Negara itu dipilih karena Siti cukup menguasai Bahasa Arab. Sebelum menikah, Siti sempat mengenyam pendidikan Sekolah Guru Pendidikan Luar Biasa (SGPLB) setara Diploma II dan menyukai Bahasa Arab.
Meski telah membulatkan tekad meninggalkan tanah air, namun perpisahan dengan suami dan anaknya yang baru saja masuk sekolah Taman Kanak-Kanak terasa sangat berat. “Saya pergi saat anak saya berangkat sekolah,” kenang Siti sambil meneteskan air mata.
Kontrak kerja selama dua tahun di Tabuk, Arab Saudi terasa sangat lama bagi Siti. Apalagi delapan bulan pertama dilalui sendirian lantaran sang majikan tak pernah menyampaikan surat-surat yang dikirim suaminya dari Indonesia. Siti diminta fokus menjaga tiga anak mereka yang masing-masing berusia 2 tahun, 4 tahun, dan 8 tahun. Ditambah dengan kewajiban membersihkan rumah yang tak kecil.
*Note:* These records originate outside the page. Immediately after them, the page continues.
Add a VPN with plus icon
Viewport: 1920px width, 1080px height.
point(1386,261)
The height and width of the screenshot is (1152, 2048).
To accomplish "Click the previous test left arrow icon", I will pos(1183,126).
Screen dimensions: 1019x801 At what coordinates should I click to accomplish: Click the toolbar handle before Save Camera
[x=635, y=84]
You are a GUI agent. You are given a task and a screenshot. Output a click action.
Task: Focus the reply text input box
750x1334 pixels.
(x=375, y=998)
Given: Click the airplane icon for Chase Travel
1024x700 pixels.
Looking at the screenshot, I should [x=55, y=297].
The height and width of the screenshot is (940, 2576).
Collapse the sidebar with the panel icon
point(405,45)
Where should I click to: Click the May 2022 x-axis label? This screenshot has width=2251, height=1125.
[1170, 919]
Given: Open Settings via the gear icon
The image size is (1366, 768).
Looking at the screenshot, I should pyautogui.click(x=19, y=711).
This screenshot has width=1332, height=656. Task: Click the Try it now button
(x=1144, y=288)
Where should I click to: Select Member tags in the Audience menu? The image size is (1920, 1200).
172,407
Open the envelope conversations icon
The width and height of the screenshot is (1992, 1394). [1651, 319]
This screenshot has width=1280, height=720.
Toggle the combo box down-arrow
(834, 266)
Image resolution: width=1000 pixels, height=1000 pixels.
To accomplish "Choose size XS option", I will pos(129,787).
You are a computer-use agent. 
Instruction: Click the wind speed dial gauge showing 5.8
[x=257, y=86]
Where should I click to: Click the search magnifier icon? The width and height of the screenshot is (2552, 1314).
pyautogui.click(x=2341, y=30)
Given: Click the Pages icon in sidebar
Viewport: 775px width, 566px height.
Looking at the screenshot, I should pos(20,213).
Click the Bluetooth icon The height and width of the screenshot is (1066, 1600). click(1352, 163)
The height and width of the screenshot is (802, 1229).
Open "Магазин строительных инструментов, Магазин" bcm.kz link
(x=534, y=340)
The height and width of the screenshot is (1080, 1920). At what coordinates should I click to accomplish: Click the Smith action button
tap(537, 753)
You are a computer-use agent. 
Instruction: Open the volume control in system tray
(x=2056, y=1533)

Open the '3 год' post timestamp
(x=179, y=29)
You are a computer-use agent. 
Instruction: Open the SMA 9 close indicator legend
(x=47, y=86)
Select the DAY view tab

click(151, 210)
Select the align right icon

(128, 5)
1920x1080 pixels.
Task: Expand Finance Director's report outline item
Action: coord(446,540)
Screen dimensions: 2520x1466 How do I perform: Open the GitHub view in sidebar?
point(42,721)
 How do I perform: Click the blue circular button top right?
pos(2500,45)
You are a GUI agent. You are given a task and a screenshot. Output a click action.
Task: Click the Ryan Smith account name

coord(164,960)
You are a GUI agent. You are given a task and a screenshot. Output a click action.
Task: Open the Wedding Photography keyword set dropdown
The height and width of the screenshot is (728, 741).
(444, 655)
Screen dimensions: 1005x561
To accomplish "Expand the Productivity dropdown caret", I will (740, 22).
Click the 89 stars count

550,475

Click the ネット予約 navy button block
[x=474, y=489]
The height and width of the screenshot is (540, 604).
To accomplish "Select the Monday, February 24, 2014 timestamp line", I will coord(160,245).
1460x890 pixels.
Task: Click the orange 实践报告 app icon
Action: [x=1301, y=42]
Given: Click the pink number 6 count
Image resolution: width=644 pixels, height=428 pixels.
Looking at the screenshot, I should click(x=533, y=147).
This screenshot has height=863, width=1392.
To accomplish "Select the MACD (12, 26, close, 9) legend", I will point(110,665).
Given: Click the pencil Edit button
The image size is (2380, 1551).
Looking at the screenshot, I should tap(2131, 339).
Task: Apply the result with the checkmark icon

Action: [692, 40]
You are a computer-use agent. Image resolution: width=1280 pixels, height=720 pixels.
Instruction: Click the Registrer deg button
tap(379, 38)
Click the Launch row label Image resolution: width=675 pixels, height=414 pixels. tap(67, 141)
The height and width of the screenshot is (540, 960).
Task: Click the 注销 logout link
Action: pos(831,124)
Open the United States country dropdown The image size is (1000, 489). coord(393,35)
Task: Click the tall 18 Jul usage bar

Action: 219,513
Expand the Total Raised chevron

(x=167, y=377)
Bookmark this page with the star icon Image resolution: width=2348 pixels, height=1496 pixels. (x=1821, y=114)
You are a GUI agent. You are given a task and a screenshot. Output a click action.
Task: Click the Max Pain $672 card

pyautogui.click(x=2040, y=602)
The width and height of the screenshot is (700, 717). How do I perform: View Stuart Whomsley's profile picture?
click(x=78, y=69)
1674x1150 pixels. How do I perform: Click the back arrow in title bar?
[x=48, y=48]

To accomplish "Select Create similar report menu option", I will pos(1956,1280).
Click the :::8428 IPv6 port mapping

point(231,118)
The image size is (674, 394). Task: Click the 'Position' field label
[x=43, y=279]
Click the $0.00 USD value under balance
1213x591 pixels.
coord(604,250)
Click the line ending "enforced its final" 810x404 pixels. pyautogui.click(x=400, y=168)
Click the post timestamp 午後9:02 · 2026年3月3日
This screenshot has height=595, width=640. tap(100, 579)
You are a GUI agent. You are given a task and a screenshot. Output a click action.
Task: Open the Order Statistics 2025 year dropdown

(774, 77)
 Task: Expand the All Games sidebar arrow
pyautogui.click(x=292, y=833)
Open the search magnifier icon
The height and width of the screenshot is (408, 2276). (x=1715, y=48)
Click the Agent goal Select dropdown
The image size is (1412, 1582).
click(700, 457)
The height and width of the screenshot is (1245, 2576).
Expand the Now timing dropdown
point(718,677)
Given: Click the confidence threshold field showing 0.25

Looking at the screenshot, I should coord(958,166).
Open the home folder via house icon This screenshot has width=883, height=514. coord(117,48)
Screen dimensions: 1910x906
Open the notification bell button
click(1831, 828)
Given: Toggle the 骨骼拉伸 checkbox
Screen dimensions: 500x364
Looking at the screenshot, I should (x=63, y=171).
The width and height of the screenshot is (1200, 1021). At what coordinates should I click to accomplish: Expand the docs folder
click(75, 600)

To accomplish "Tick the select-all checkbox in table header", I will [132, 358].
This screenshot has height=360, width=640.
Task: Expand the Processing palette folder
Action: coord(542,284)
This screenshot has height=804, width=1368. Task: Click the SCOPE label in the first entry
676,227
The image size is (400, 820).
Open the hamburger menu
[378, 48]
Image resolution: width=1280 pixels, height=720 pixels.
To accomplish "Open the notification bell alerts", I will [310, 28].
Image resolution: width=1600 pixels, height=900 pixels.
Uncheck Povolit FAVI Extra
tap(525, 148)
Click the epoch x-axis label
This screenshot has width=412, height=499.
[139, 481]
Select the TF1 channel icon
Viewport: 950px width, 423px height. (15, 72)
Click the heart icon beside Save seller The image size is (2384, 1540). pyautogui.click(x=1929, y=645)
Celakanya, apa yang dikhawatirkan suaminya terbukti. Siti Rukayah mulai mendapat perlakuan tak menyenangkan dari majikannya. Selain menahan surat yang dikirim dari Indonesia, tak jarang majikan laki-lakinya mengancam akan menembaknya dengan senjata api.
Saat itulah Siti Rukayah memutuskan untuk kembali ke tanah air. Dia merasa uang hasil bekerjanya sudah cukup untuk membiayai hidup di kampung halaman. Selain mengirimkan uang ke Indonesia, Siti Rukayah juga menabung sebagian gajinya di sana.
Belum genap dua tahun bekerja sesuai kontrak, Siti Rukayah pulang ke tanah air. Kepulangannya itu sempat mendapat cibiran warga karena tidak membawa apa-apa. Saat itu sudah menjadi kebiasaan buruh migran untuk membeli benda mewah ketika pulang kampung. “Saya justru membeli benang dalam jumlah banyak,” kata Siti Rukayah.
Benang itu akan menjadi amunisi untuk menggerakkan kembali empat unit mesin tenun yang mangkrak. Dengan ketelatenan dan keuletan, Siti Rukayah berhasil membangun kembali usahanya yang sempat mati.
Saat ini usaha yang diberi label Medali Mas berkembang pesat. Jumlah karyawannya mencapai lebih dari 100 orang. Medal Mas menjadi pionir kampung tenun ikat yang menjadi ikon industri Kota Kediri.
Lima tahun lalu penghasilan Siti Rukayah tercatat Rp300 juta per bulan. Kini dia tak pernah lagi membeberkan omzetnya yang diperkirakan terus bertambah.